Las anécdotas del recreo aparcelado y de la excursión sin aditativos son plausiblamente elevables a rango de categoría, porque los niños, igual que sus padres, pertenecían, antes de la pandemia, a una sociedad, en general, saciada aun sin tener hambre. Si la vida es una experiencia, regida por el felicismo imperante, supuestamente no hay mejor propósito que el de ir de experiencia en experiencia, de una buena a otra mejor, obviando, por supuesto, las rutinarias y las frustrantes. Eso sí, con el mecanismo regulador de la adrenalina tan estresado que cada vez necesita más y más "experiencia" para alcanzar su máximo bioquímico y perpetuarse (imposiblemente) en él. He ahí la causa de muchas de nuestras insustanciales frustraciones.

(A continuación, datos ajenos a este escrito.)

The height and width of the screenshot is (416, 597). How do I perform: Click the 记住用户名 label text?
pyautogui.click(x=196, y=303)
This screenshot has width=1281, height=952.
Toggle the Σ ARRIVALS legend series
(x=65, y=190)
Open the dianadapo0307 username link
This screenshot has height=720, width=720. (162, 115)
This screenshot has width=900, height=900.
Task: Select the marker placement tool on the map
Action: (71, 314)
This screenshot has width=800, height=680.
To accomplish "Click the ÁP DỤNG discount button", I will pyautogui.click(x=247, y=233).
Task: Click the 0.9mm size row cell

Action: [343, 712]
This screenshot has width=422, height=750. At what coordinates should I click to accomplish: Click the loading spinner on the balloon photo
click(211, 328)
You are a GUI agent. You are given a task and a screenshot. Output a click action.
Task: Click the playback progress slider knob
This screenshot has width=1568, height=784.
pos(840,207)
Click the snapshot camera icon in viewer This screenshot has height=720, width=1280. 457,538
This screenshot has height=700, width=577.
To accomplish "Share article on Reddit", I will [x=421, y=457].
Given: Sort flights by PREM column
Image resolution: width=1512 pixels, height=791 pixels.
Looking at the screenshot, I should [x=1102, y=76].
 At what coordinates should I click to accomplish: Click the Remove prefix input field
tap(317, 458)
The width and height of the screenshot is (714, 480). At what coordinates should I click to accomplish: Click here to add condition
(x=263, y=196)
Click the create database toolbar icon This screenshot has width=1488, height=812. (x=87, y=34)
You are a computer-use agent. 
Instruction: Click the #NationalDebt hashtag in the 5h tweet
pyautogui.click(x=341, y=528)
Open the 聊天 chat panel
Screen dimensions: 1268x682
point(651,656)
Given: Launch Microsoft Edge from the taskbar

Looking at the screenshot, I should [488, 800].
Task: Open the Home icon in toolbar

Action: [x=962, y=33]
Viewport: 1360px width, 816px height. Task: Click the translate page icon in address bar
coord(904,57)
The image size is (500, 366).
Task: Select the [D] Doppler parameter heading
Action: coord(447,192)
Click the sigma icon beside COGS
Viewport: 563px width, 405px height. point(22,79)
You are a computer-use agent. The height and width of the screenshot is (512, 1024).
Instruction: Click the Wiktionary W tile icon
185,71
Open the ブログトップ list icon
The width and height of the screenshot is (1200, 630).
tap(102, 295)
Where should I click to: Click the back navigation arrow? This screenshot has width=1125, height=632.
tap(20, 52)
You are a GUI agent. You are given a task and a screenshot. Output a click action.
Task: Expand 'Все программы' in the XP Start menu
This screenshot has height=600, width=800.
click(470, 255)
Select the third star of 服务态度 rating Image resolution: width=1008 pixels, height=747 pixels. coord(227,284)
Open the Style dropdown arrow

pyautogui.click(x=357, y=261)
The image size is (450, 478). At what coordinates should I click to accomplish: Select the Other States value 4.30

Antes de la pandemia, porque éramos presa de un deseo enorme, patológico, económicamente inducido -de todo más y más y al golpe de la voz "ahora"-, carecíamos del tiempo del deseo, es decir, del tiempo en el que el deseo empieza siendo solo ese germinal barrunto que, a golpe de carencia y de insatisfacción, aprendiendo así a diferir el ansia y a subordinarla a algún propósito de alcance superior, acaba siendo una constructiva motivación, un anhelo vertebrador, una fuente autobiográfica de inspiración y de excelencia...

Crecer, vivir, con el deseo enfermizamente saciado, obliga al hambre a tener  que ser más sofisticada. Sin experimentar la carencia, su satisfacción siempre es prematura y siempre se presenta con precio pero sin valor. Ya sé que en un momento como éste, de ruina económica, en el que vergonzosamente han crecido las colas del hambre, hacer elogio de la austeridad puede sonar cínico, muy cínico. Pero eso es lo que éramos, una sociedad, en general, saciada antes de tener hambre, y no sé si es lo que volveremos a ser o querremos volver a ser, cuando esto pase.